Sunday, September 9, 2012

The middlebrow's Proust continued

After the Swann in Love section, I'd go straight to the section immediately after it called "Place Names, the Name". It has a magnificent plot twist that you'll both see and not see and then, when it arrives, it is somehow thrilling even though you've come to expect it.

It's short section, the shortest section of any of the volumes of the novel. Ironically, it would have been much longer if it had been up to Proust but, because he self-published, this was all he could get for his money. It's better for being shorter.

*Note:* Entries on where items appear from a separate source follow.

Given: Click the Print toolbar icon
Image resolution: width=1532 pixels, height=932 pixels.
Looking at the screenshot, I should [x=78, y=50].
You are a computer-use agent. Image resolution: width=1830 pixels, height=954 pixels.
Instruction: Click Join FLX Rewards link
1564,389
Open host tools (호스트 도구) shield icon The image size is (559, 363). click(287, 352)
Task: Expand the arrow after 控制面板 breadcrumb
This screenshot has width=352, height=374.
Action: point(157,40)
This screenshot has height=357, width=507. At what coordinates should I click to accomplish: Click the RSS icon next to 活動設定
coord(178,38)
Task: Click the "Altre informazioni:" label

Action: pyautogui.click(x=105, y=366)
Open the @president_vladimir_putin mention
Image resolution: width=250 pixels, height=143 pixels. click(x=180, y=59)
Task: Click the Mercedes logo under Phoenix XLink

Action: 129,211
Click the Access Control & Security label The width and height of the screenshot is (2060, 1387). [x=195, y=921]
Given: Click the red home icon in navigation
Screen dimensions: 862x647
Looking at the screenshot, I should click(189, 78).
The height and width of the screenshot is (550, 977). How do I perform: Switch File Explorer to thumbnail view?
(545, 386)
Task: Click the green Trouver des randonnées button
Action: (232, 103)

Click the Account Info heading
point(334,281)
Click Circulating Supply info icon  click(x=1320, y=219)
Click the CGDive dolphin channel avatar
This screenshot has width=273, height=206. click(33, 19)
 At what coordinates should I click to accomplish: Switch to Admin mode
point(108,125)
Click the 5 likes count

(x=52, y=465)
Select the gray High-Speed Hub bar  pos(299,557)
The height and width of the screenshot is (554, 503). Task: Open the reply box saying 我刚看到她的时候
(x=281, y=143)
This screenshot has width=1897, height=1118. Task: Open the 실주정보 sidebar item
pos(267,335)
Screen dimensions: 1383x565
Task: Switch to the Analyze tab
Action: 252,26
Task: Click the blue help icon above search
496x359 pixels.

I know this is a terribly disrespectful thing to say, but À la recherche du temps perdu would have been even better if Proust had had a good editor forcing him to write shorter.

Unfortunately, all the stuff that would have been in section three of Volume 1, appears in the first part of Volume 2. There is a lot of good stuff there but there is also a lot that would have been better left on the cutting room floor. I'd skip that first section it tells of Marcel's fruitless pursuit of Gilberte and his interest in her parents. You don't need it to figure it out. By the way, many good editions come with a synopsis of events making this sort of skipping easier.

The place to go next is part 2 of Volume 2, also called Place Names, the Name. It tells the story of Marcel's visit to the seaside town of Balbec with his grandmother. It's magnificent.